Operational summary
Circular markers with an animated ring show near-real-time position. Cyan: nominal. Emerald: operator on duty (duty on) reported from the mobile app. Orange with a faster pulse: tactical alert or simulated SOS for training.
Map markers are not just dots: they are information capsules. A circle with an animated ring represents a unit and its color communicates operational state immediately. That visual convention lets you scan a fleet of hundreds of units and spot the one that needs attention without reading any text.
Deep dive
Cyan is the default color: it indicates a nominal node, reporting position and heartbeats with no events. Most of the time, ideally, the entire map is cyan. Emerald means the operator linked to the node marked duty on from the mobile app—they are formally on shift and ready for missions. That distinction is key to differentiate 'vehicle on' from 'person available to respond'.
Orange with an accelerated pulse is the most important: it indicates an active tactical alert or an in-flight SOS (including simulated SOS for training).

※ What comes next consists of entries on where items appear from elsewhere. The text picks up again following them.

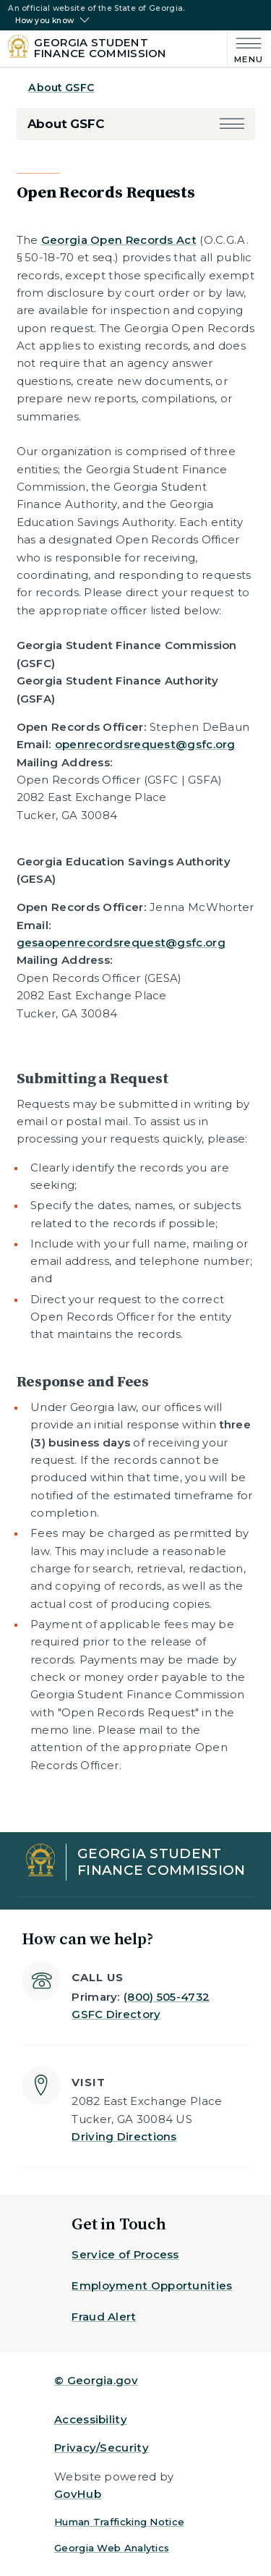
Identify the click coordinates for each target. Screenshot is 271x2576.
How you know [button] (44, 21)
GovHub (77, 2494)
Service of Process (125, 2254)
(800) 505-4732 (167, 1997)
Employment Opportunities (152, 2285)
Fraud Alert (104, 2316)
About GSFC (61, 87)
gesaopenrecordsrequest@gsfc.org (121, 942)
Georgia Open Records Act (119, 240)
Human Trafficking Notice (119, 2522)
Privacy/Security (101, 2447)
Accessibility (90, 2419)
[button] (232, 124)
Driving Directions (124, 2136)
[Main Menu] (245, 48)
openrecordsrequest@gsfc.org (145, 744)
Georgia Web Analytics (111, 2548)
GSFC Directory (116, 2014)
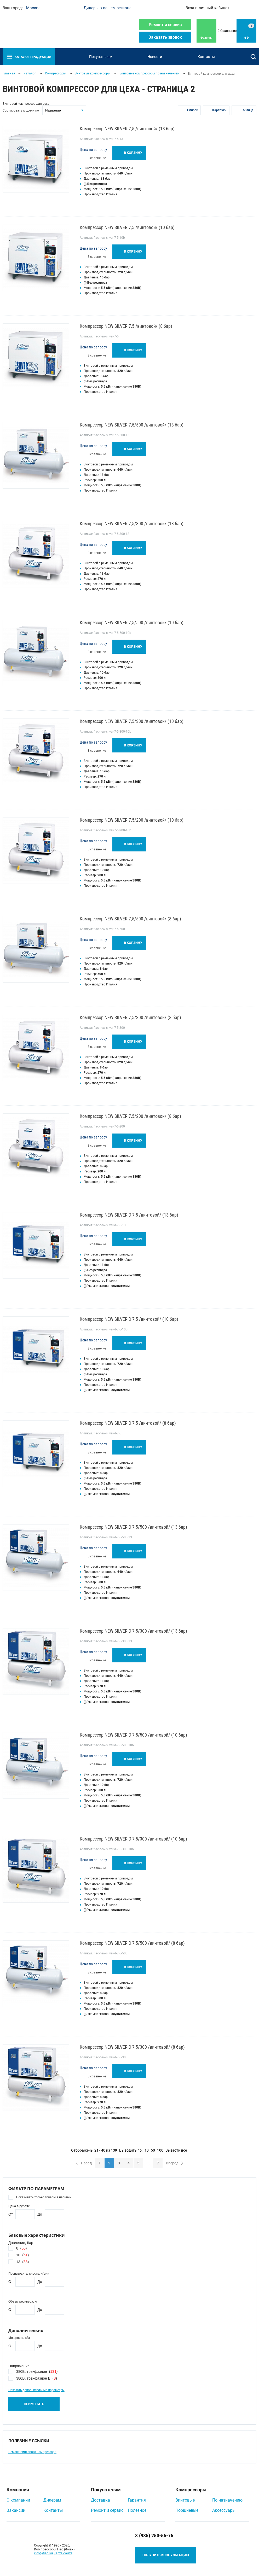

When a unit goes orange, the operations center must act immediately: focus the map on it, open the detail panel, and trigger the response flow agreed in the SOP. The faster animation reinforces urgency even in peripheral vision.
Some organizations layer internal conventions on top of the standard colors: aliases prefixed by shift or operation type, geofences with descriptive names so log events are self-explanatory. Combining the color code with these details keeps the map legible even when it grows to dozens or hundreds of active units.